Desde o título, “Anatomia de uma Queda”, de Justine Triet, evoca seu predecessor, “Anatomia de um Delito”, lançado por Otto Preminger em 1959. Ambos são filmes de tribunal, ambos girando em torno da verdade e da dificuldade —talvez impossibilidade— de chegar a ela.
As circunstâncias, porém, são muito outras: o filme de 1959 remetia aos rescaldos da caça às bruxas macartista, requentada pela Guerra Fria. Nos Estados Unidos, a paranoia fazia vizinhos se estranharem, perguntando um se o outro seria agente comunista etc. O tribunal, frequente no cinema da idade, era o lugar onde se tentava honrar o falso do verdadeiro.
Os tempos são outros. Os julgamentos são sumários e nem é preciso passar por tribunais: na internet, sábios palpiteiros já conhecem a verdade sobre mais ou menos tudo.
Os novos tempos fazem de “Anatomia de uma Queda”, um processo menos do suposto delito —ou suicídio— que ali se discute cuja autoria, do que da leviandade com que se distribui justiça em lugares porquê redes sociais, com repercussões imediatas na vida real.

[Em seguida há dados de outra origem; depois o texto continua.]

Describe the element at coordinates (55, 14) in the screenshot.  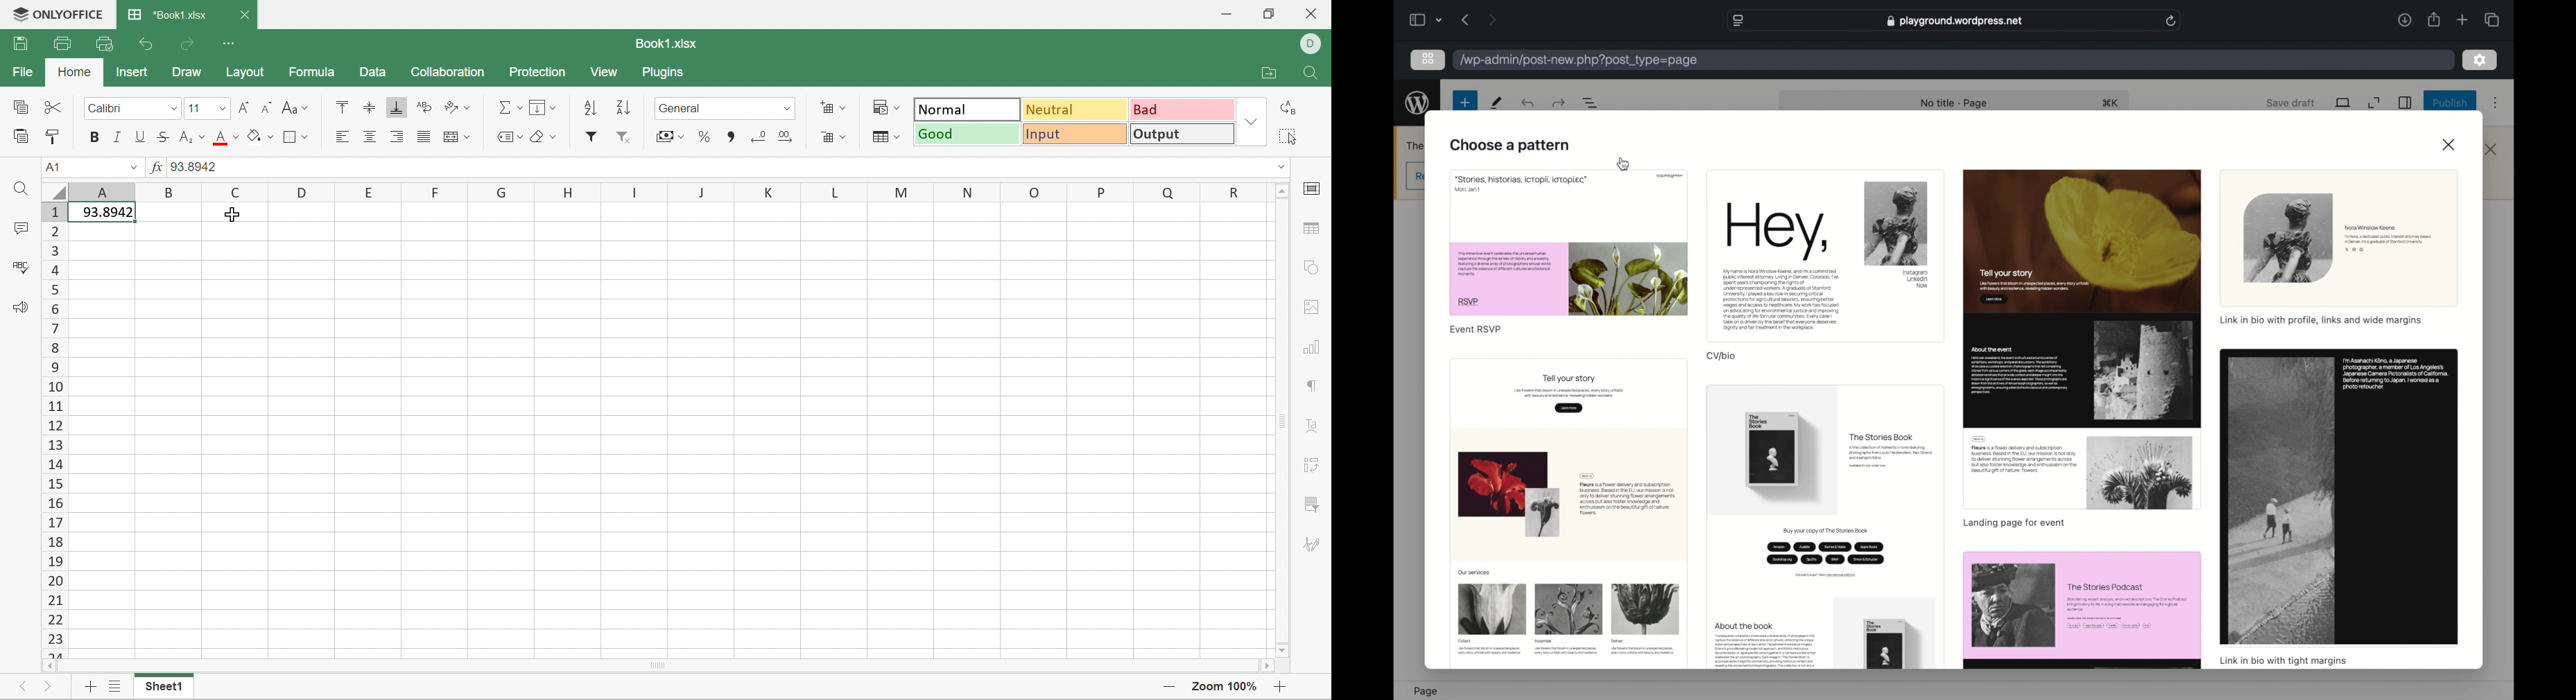
I see `ONLYOFFICE` at that location.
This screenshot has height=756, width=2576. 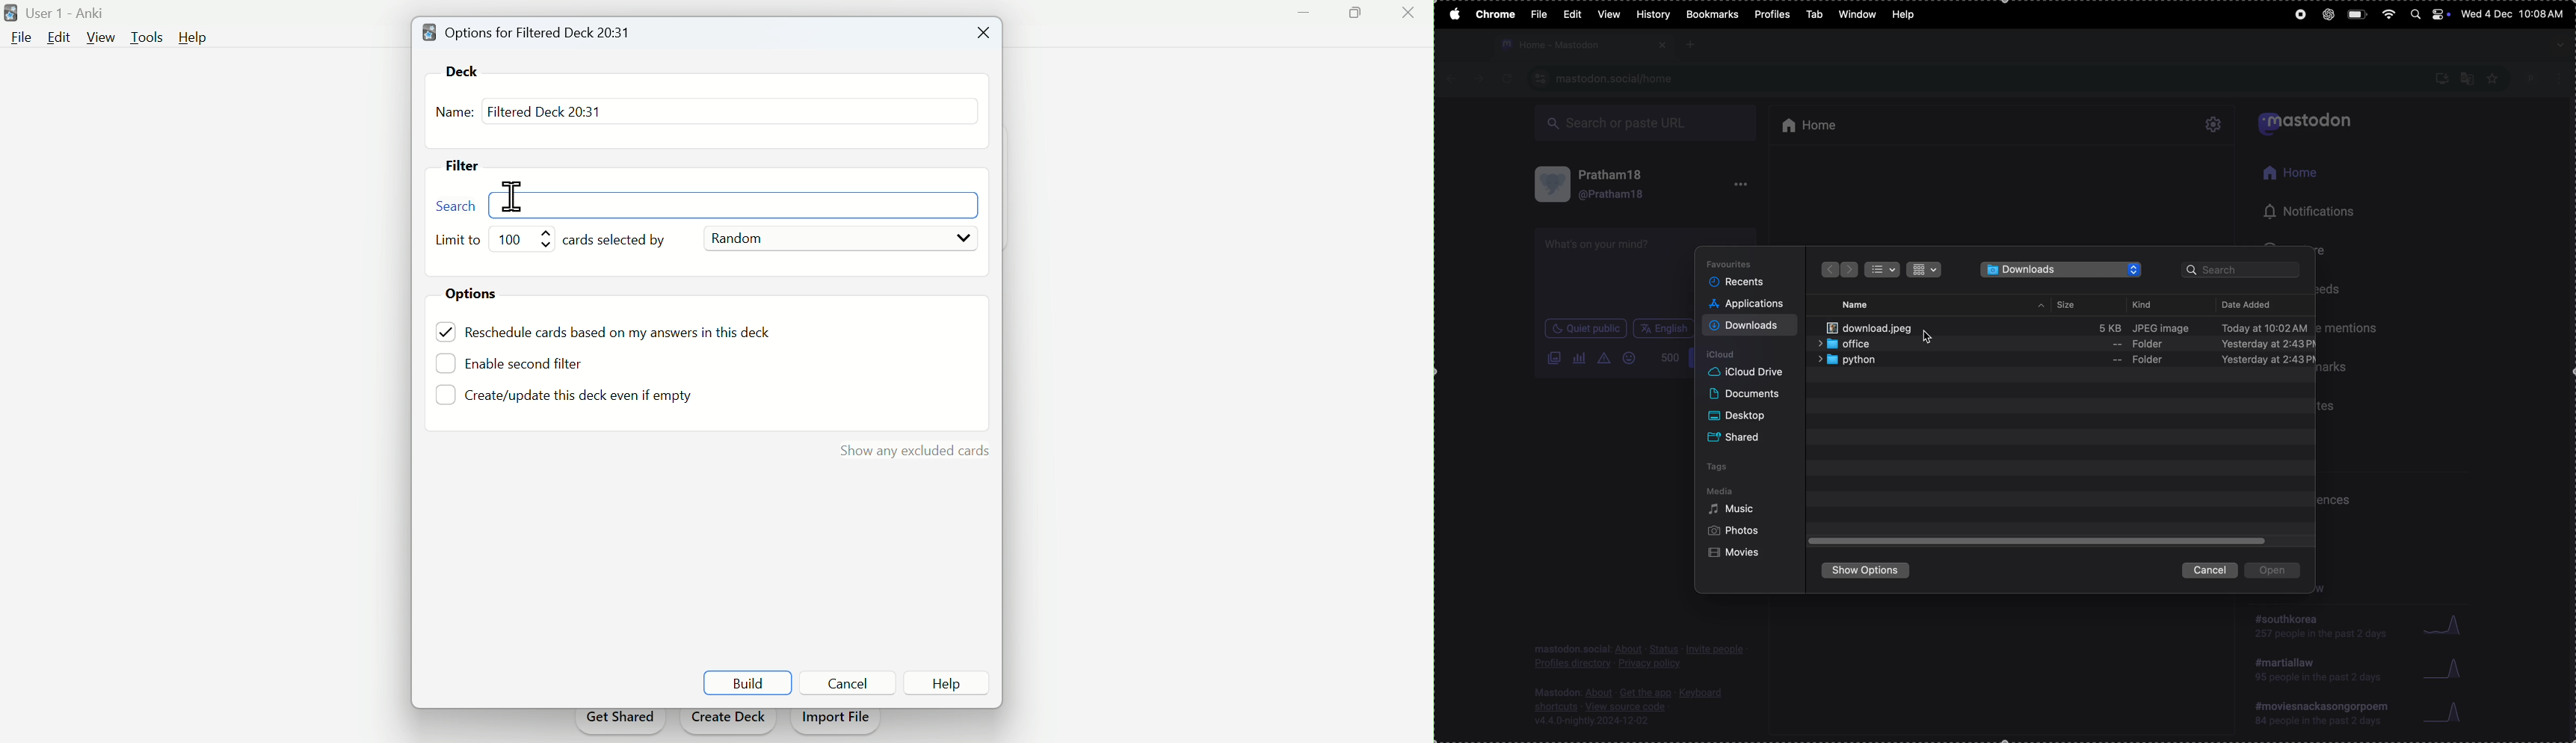 What do you see at coordinates (2559, 45) in the screenshot?
I see `dropdown` at bounding box center [2559, 45].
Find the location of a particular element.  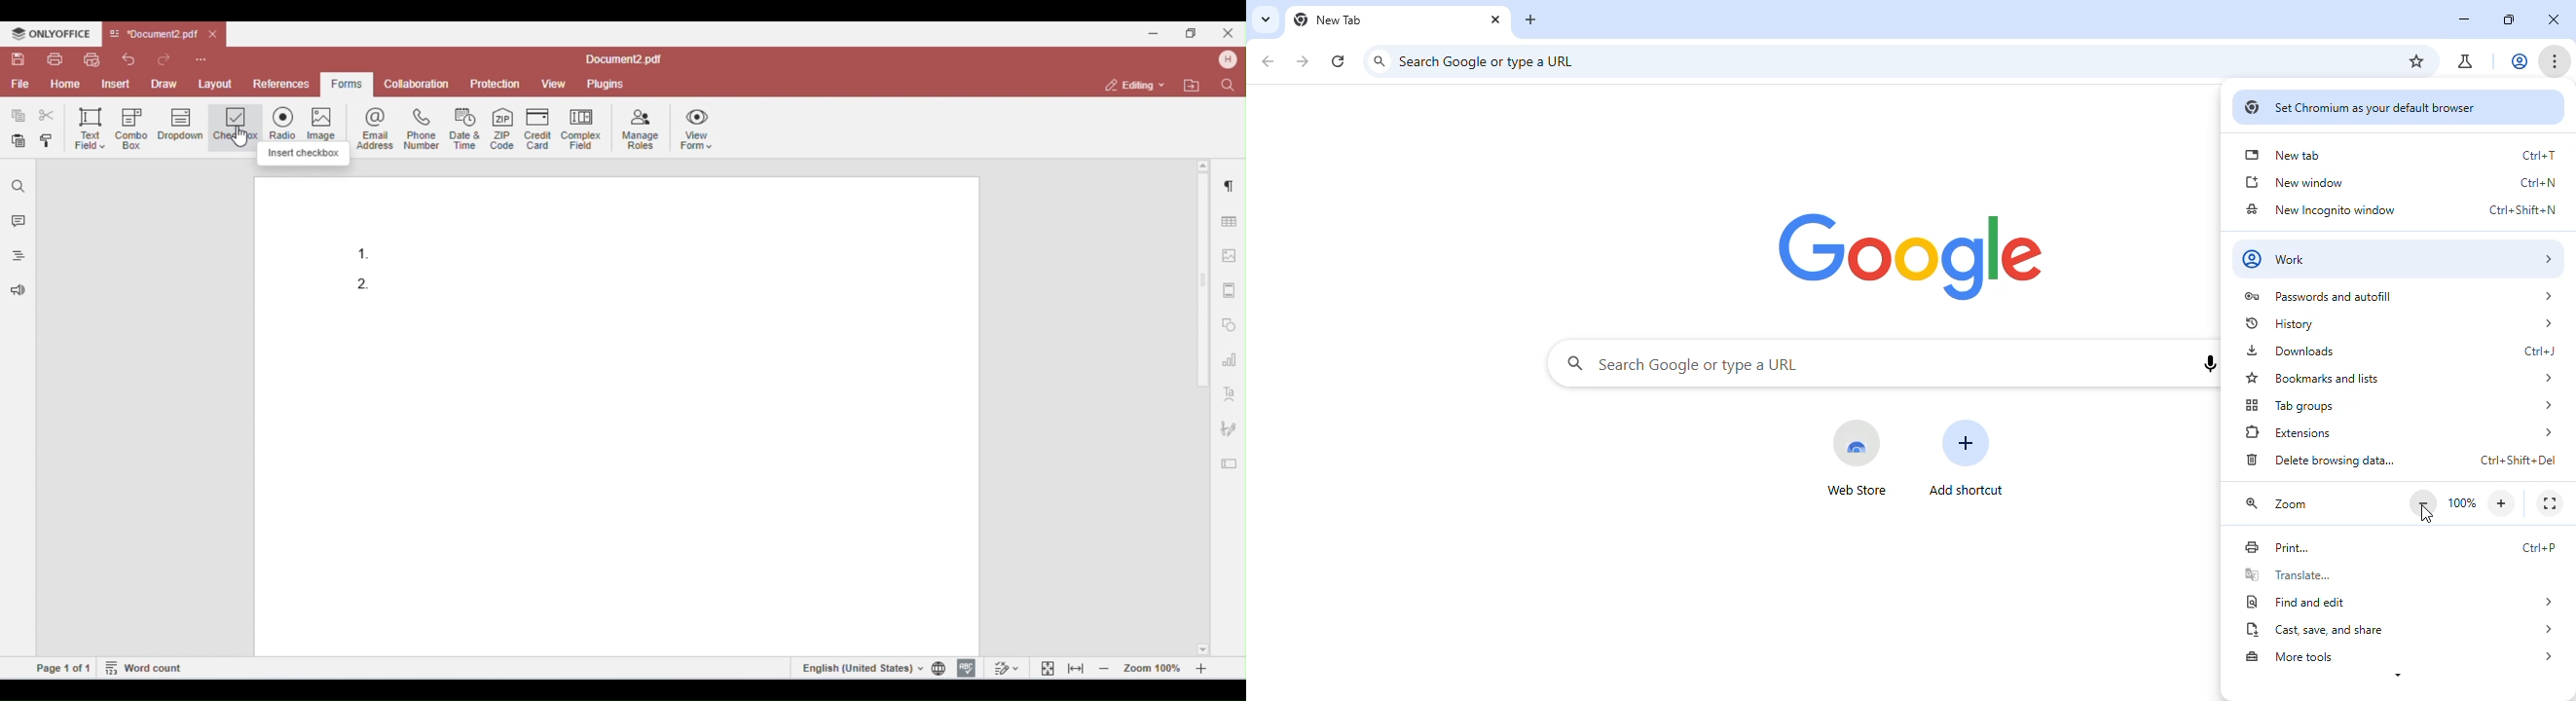

set chromium as your default browser is located at coordinates (2397, 108).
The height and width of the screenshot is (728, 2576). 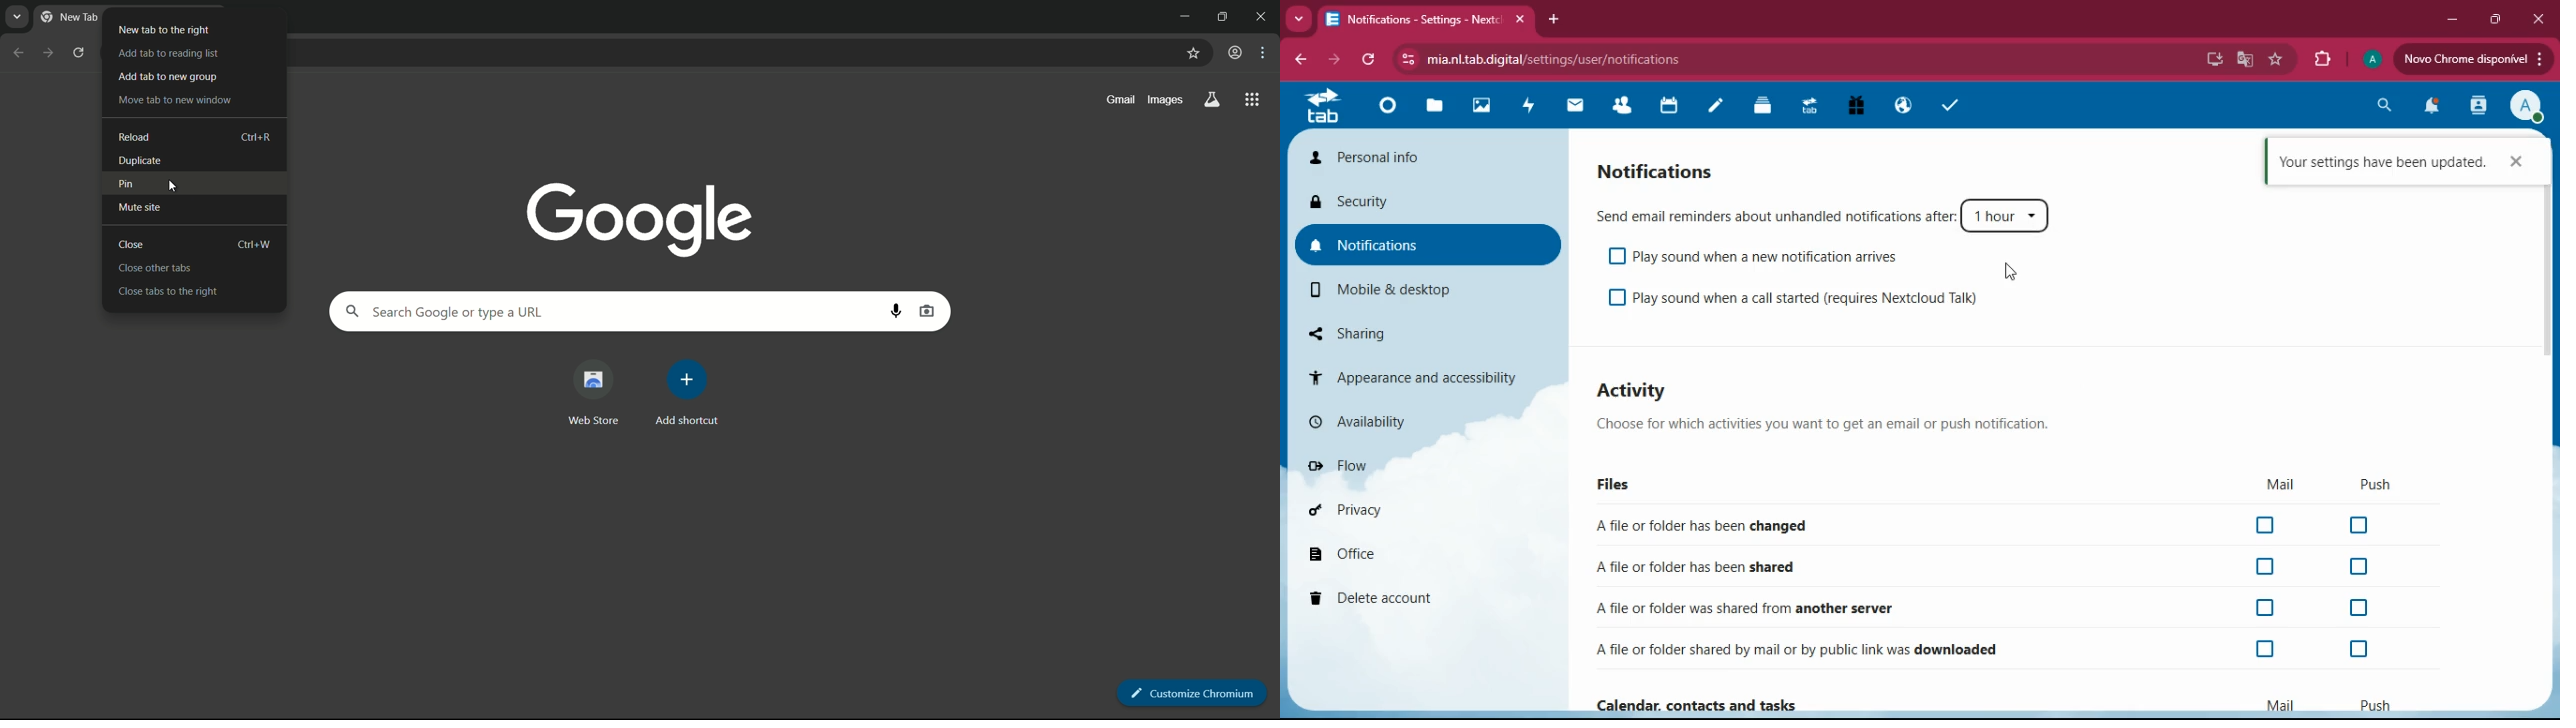 What do you see at coordinates (1803, 646) in the screenshot?
I see `downloaded` at bounding box center [1803, 646].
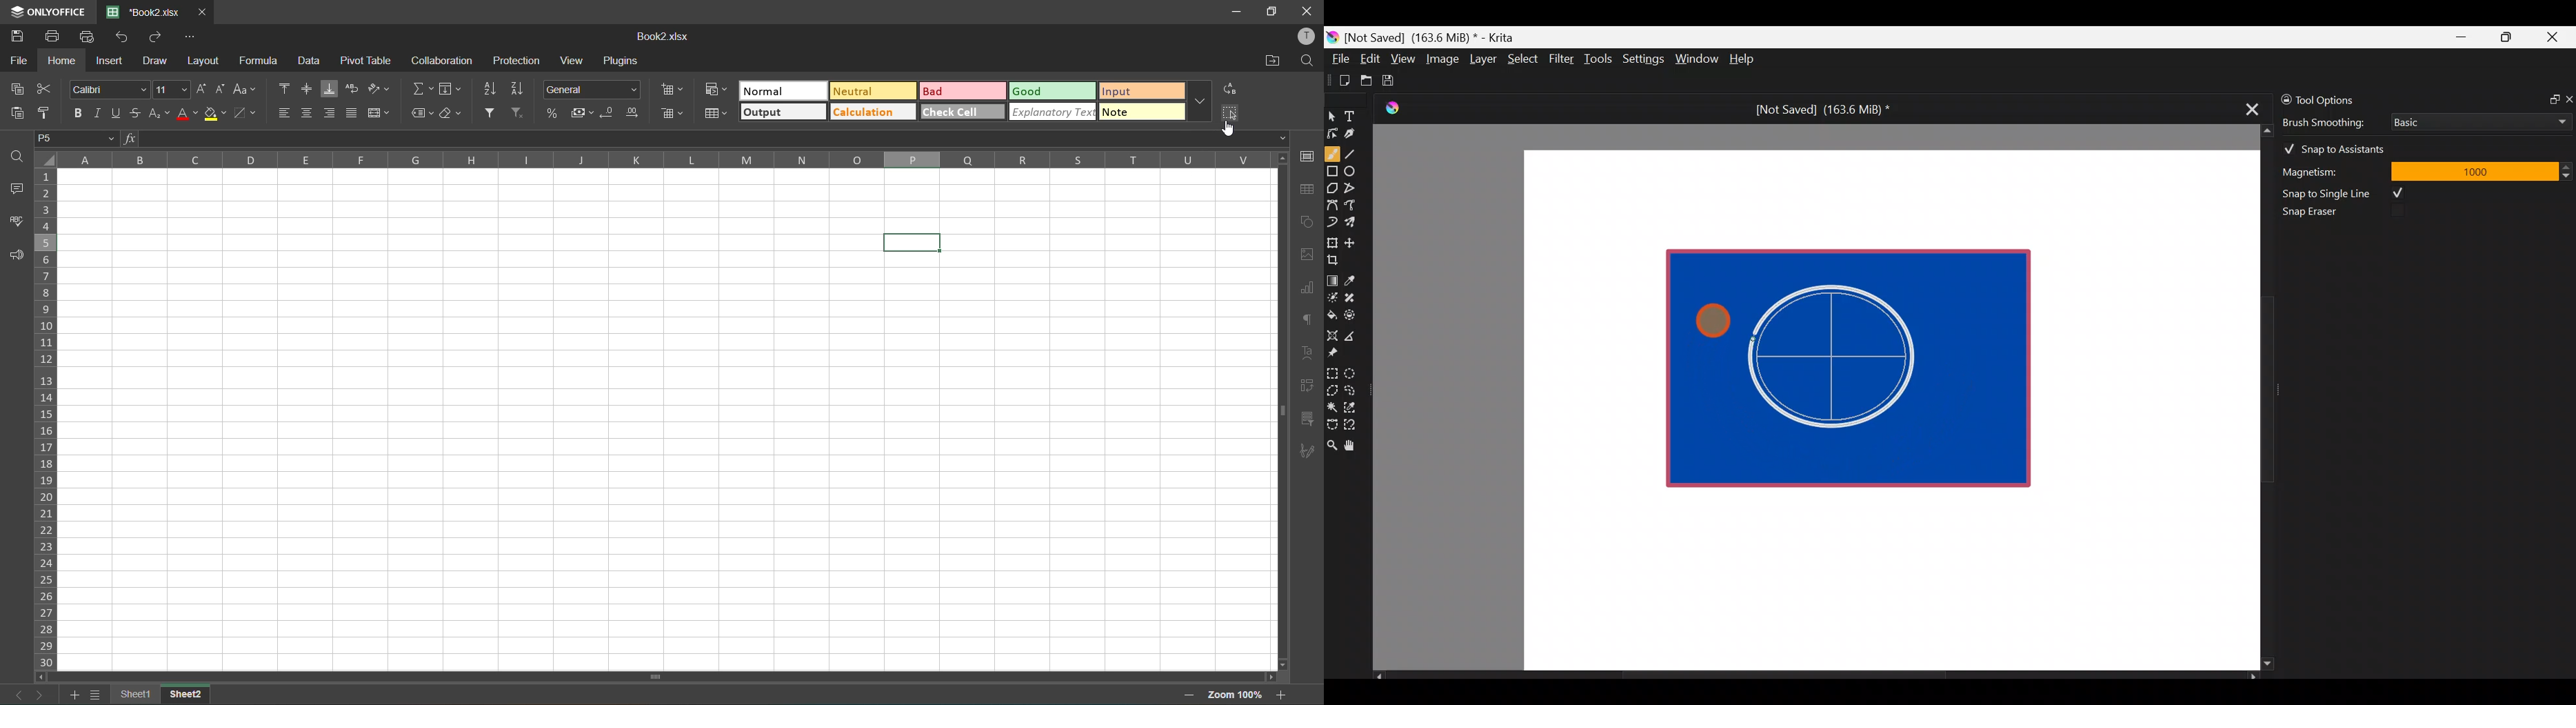  Describe the element at coordinates (282, 116) in the screenshot. I see `align left` at that location.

O contrapé desses ritos sumários é o que apresenta o filme Justine Triet. Ali, a bem-sucedida escritora alemã Sandra Voyter —a sensacional Sandra Hüller— tem de se entender com o fracasso do marido e um rebento com deficiência visual profunda. Passemos pelo veste que o problema do rebento surgiu de um acidente provocado pelo pai. O veste é que as repercussões sobre o casório foram profundas.
E mais profundas ainda se tornam quando Samuel, o marido, morre de uma queda da sacada da mansão onde moram, nos Alpes. Mansão isolada e onde não havia ninguém exceto a mulher e o falecido. Obviamente, a mulher se torna suspeita.
Triet tem a elegância e a delicadeza de nos conduzir ao labirinto retórico de um tribunal de júri, onde as evidências somem e reaparecem conforme advogados e promotores. O quadro do julgamento passa, em grande medida, por uma anatomia do casório e seus percalços. Não são poucos, a encetar pelos abalos que o sucesso da mulher provoca no marido, que não consegue ortografar um romance sequer, enquanto Sandra engata best-seller detrás de best-seller.
Não é só. Ele é galicismo, ela, alemã. Para todos se entenderem melhor, se comunicam em inglês. Ela não mora em seu lugar predilecto —longe de tudo, neve por toda segmento etc— para deleitar o marido, que por sua vez morre de ciúmes dela, não só pelo sucesso literário.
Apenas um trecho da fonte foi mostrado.